____ Kutipan Pilihan

Kesopanan dasarnya adalah kepantasan, kepatutan, kebiasaan, keperdulian, kesenonohan yang berlaku dalam pergaulan ( masyarakat, pemerintah, bangsa dan negara ). Kesopanan disebut pula sopan santun, tata krama, adat, costum, habit. Kalau kesusilaan ditujukan kepada sikap batin (batiniah ), maka kesopanan dititik beratkan kepada sikap lahir ( lahiriah ) setiap subyek pelakunya, demi ketertiban dan kehidupan masyarakat dalam pergaulan.
Kesusilaan adalah peraturan hidup yang berasal dari suara hati manusia. Suara hati manusia menentukan perbuatan mana yang baik dan mana yang buruk, tergantung pada kepribadian atau jati diri masing-masing. Manusia berbuat baik atau berbuat buruk karena bisikan suara hatinya (consience of man).

________
____ Materi yang Disediakan

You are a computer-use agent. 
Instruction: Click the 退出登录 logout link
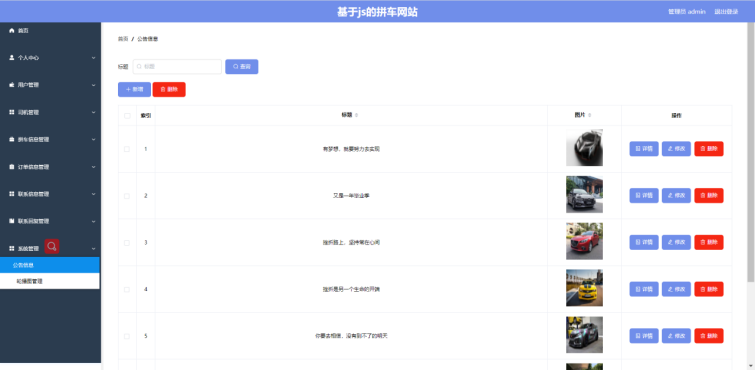click(726, 12)
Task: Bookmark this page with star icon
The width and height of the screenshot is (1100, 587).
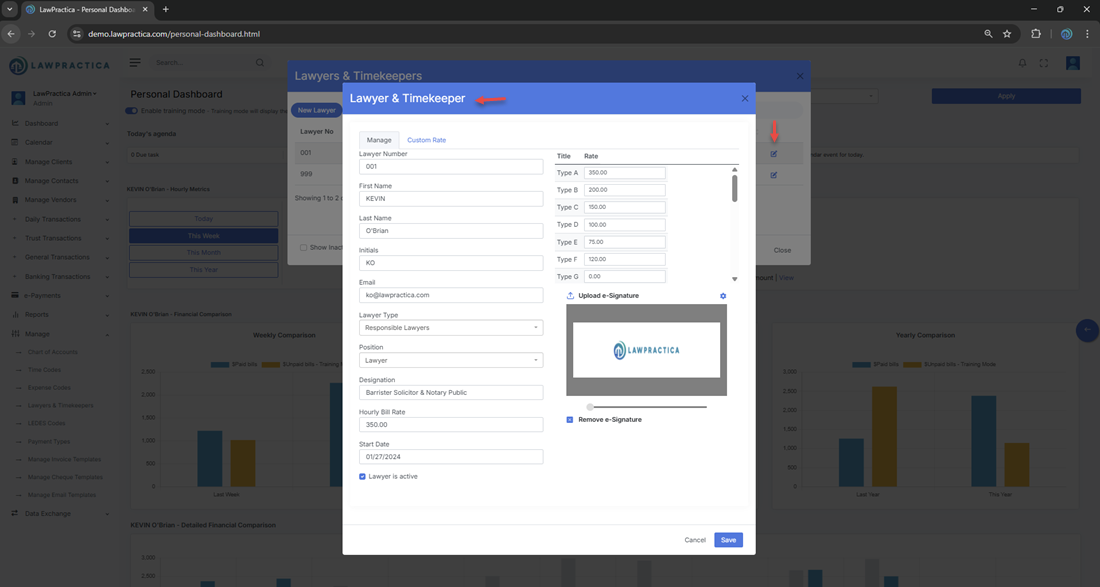Action: point(1007,34)
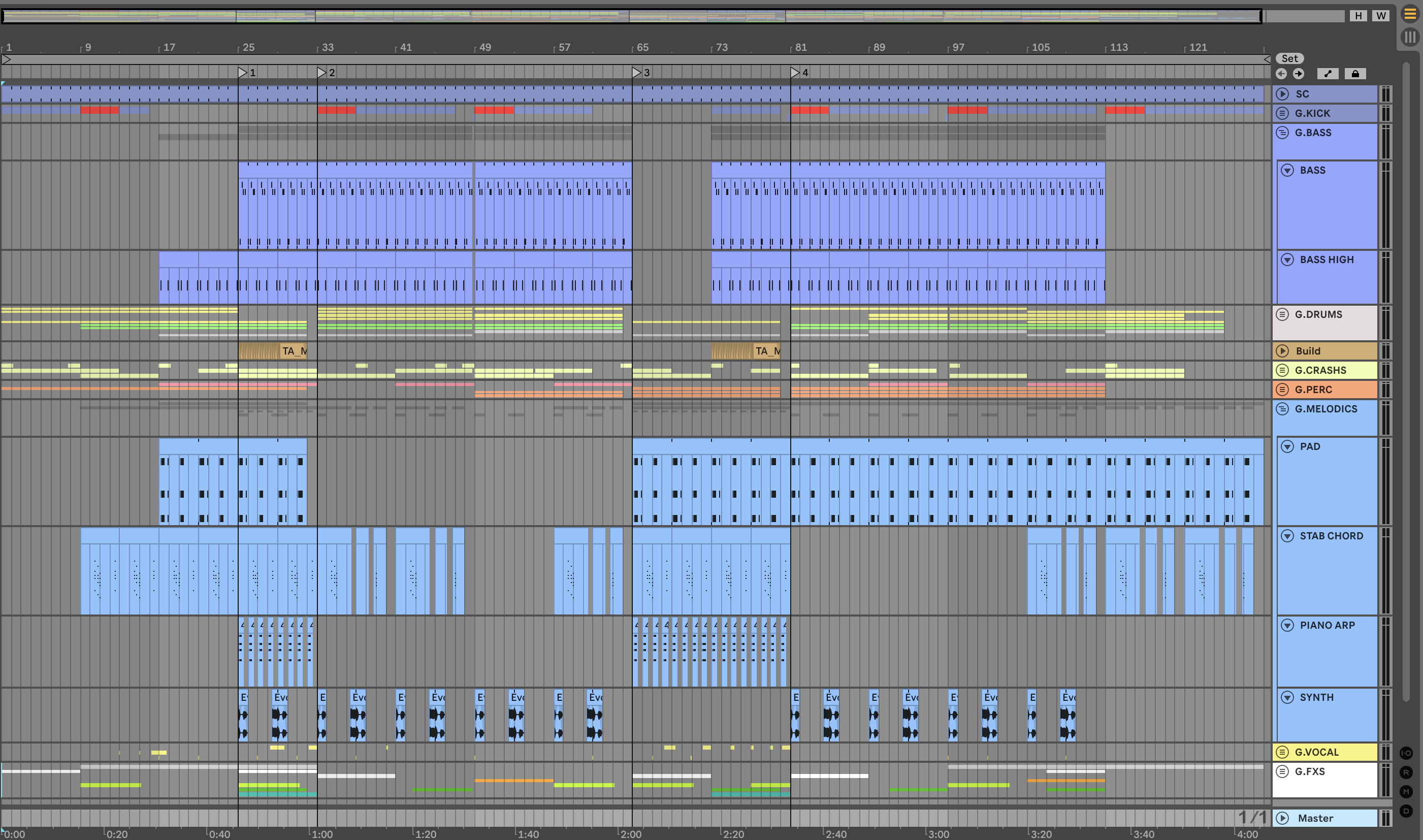Jump to next locator arrow
This screenshot has width=1423, height=840.
click(1299, 74)
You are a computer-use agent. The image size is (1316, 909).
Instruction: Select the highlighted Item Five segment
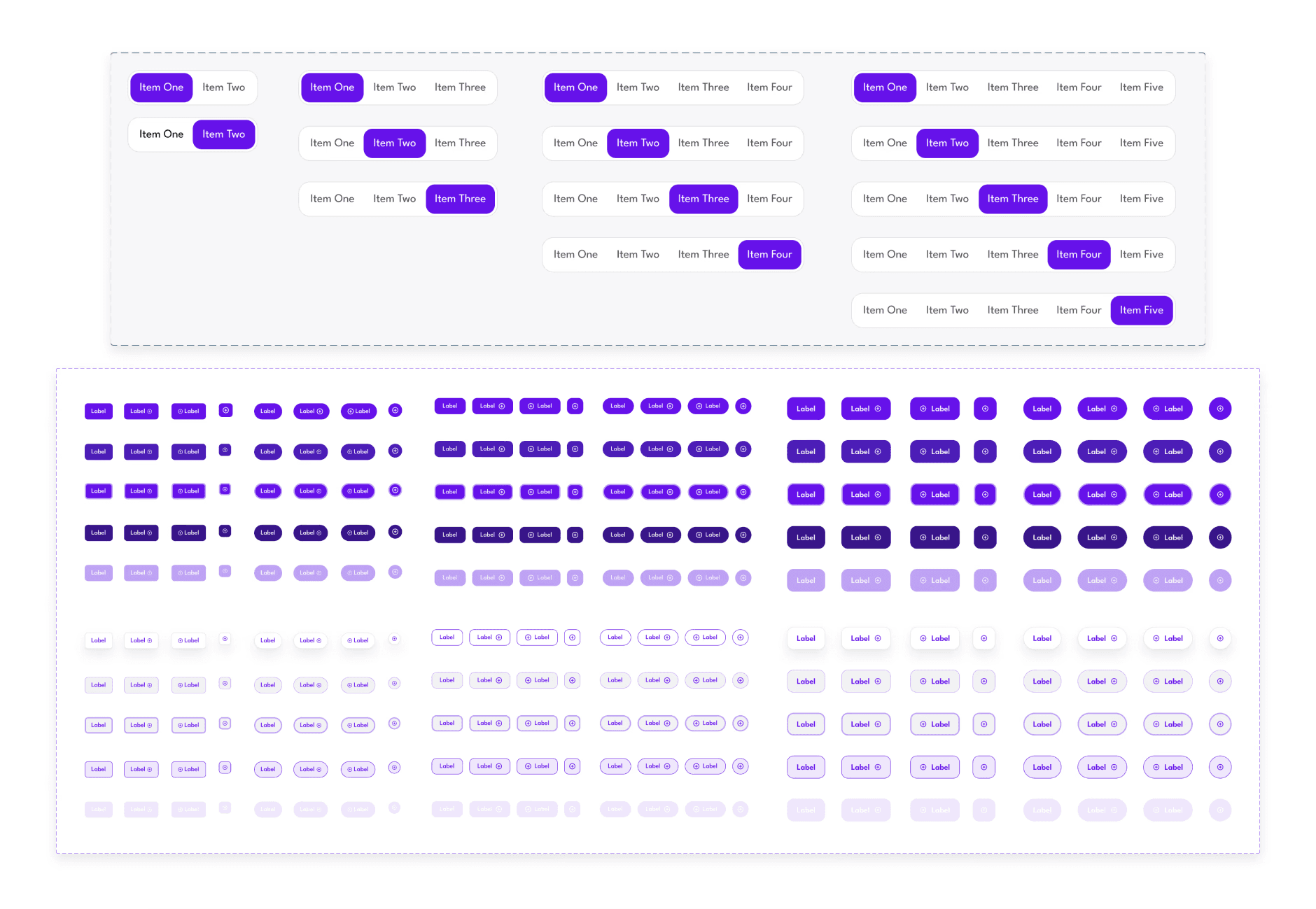click(1141, 310)
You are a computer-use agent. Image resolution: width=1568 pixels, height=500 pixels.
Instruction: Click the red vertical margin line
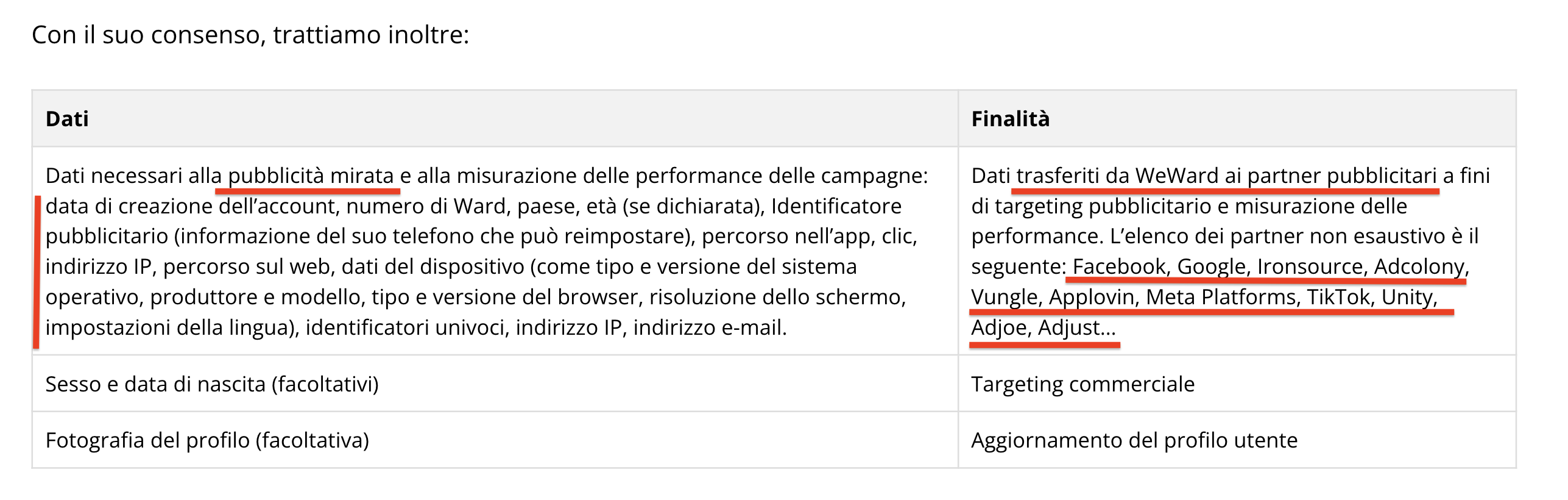[x=37, y=272]
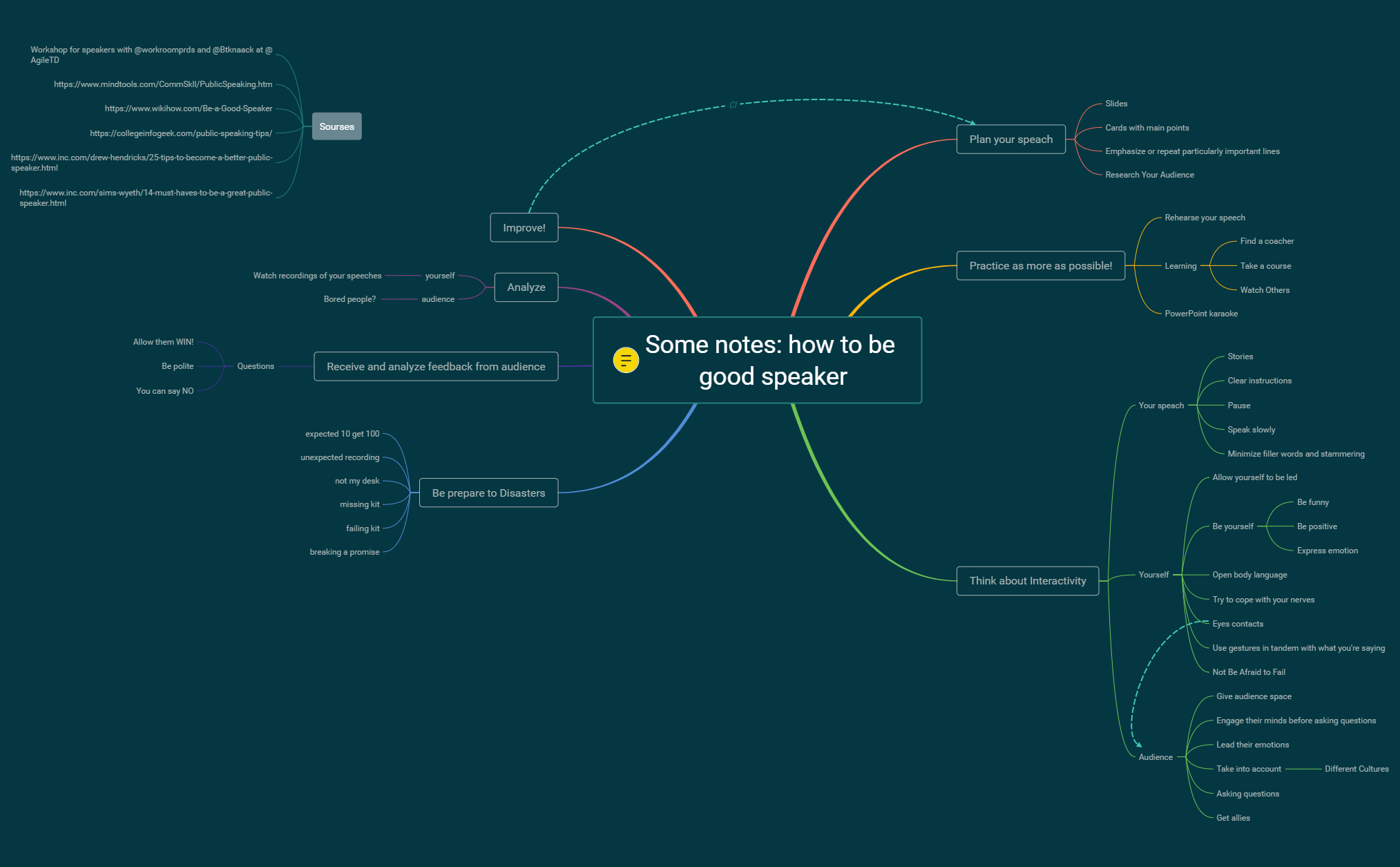
Task: Click the yellow notes icon on the central node
Action: coord(625,359)
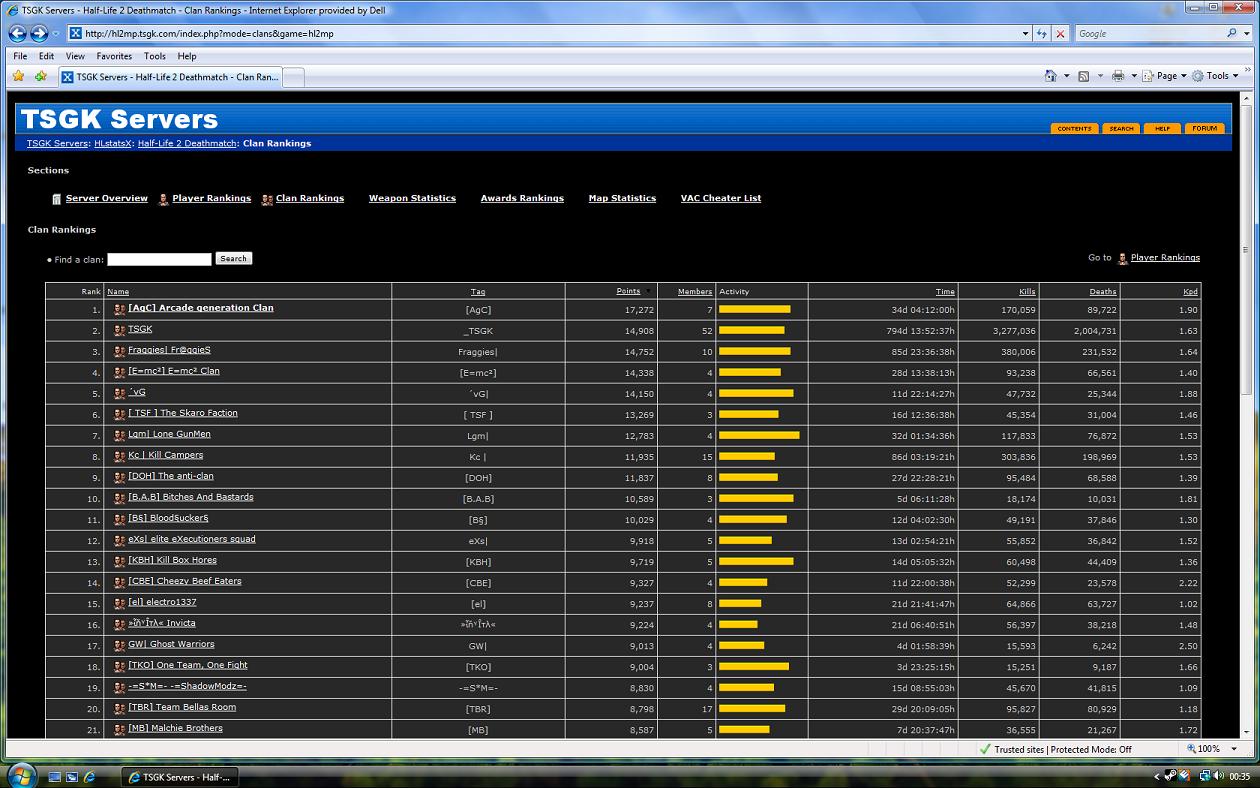
Task: Click the Search button beside clan field
Action: [x=233, y=259]
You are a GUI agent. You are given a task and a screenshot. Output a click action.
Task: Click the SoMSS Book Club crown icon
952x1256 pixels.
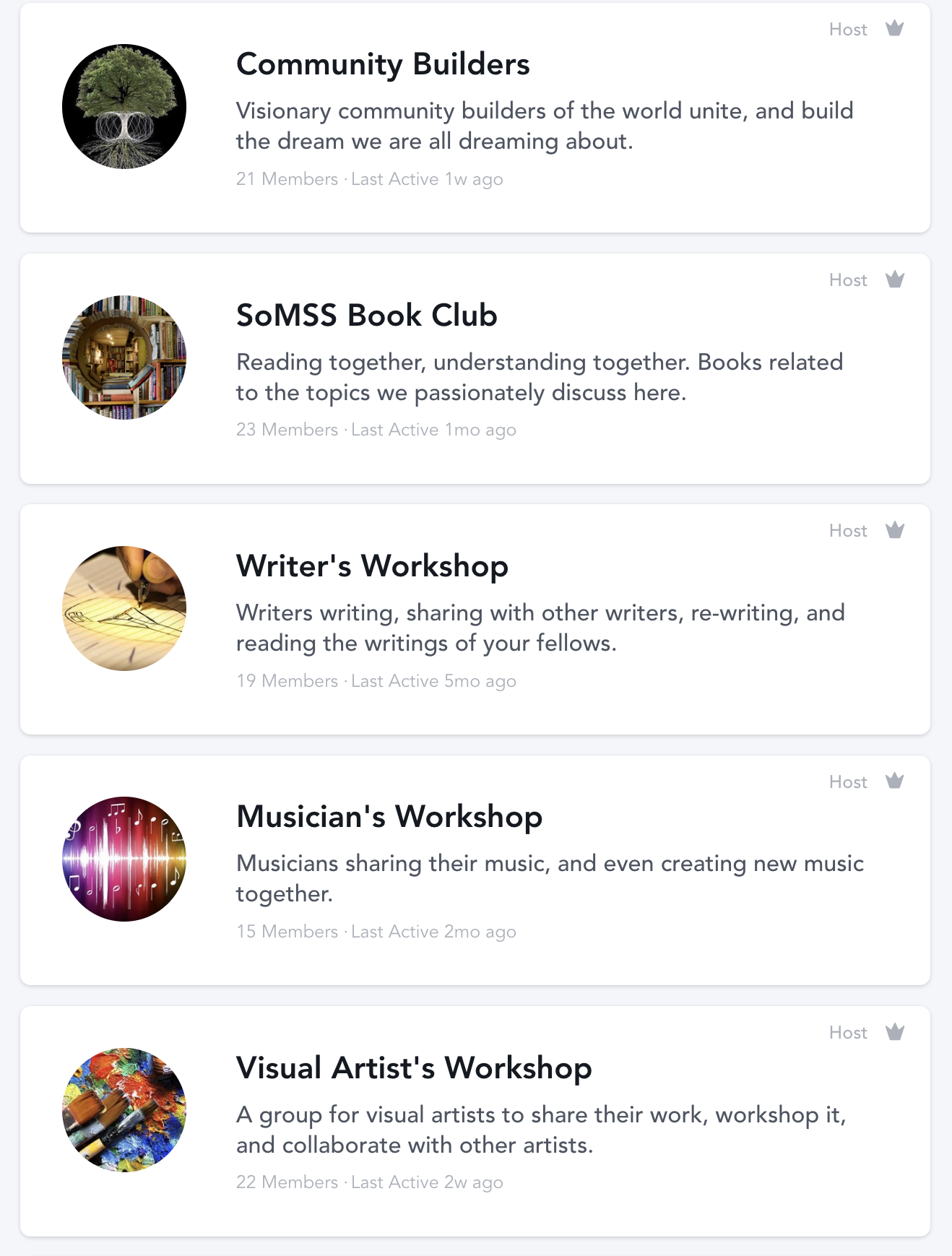coord(895,280)

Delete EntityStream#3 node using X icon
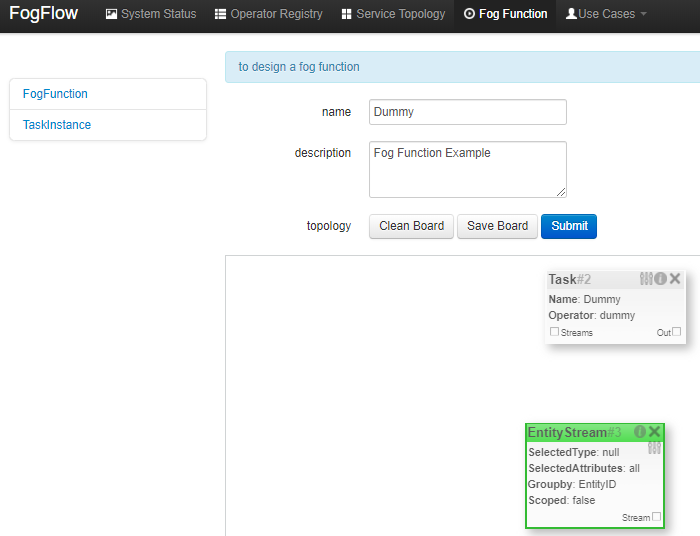pos(655,432)
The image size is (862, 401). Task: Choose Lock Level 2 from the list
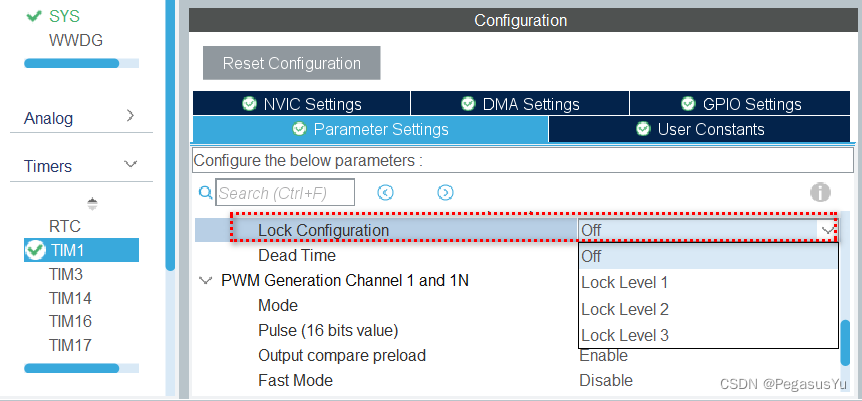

________

**Kumpulan Tugas**
1. Jawablah pertanyaan berikut berdasarkan teks tentang kesopanan dan kesusilaan:
(a) Apa saja sebutan lain untuk kesopanan?
(b) Kesopanan dititikberatkan pada sikap apa?
(c) Dari mana asal kesusilaan sebagai peraturan hidup?
2. Teruskan teks tentang kesopanan dan kesusilaan mulai dari kalimat terakhirnya.
Materi di atas tidak diperlukan.

**Hasil Akhir**
1.
(a) Sopan santun, tata krama, adat, costum, dan habit.
(b) Pada sikap lahir (lahiriah) setiap subyek pelakunya.
(c) Dari suara hati manusia.

2.
B.        Budaya Etika mengembangkan Struktur Etika korporasi
1.         Budaya Etika
Pendapat umum dalam bisnis bahwa perusahaan mencerminkan kepribadian pemimpinnya. Hubungan antara CEO dengan perusahaan merupakan dasar budaya etika. Jika perusahaan harus etis, maka manajemen puncak harus etis dalam semua tindakan dan kata-katanya. Manajemen puncak memimpin dengan memberi contoh. Perilaku ini adalah budaya etika.
Tugas manajemen puncak adalah memastikan bahwa konsep etikanya menyebar di seluruh organisasi, melalui semua tingkatan dan menyentuh semua pegawai. Hal tersebut dicapai melalui metode tiga lapis yaitu :
a.       Menetapkan credo perusahaan
Merupakan pernyataan ringkas mengenai nilai-nilai etis yang ditegakkan perusahaan, yang diinformasikan kepada orang-orang dan organisasi-organisasi baik di dalam maupun di luar perusahaan.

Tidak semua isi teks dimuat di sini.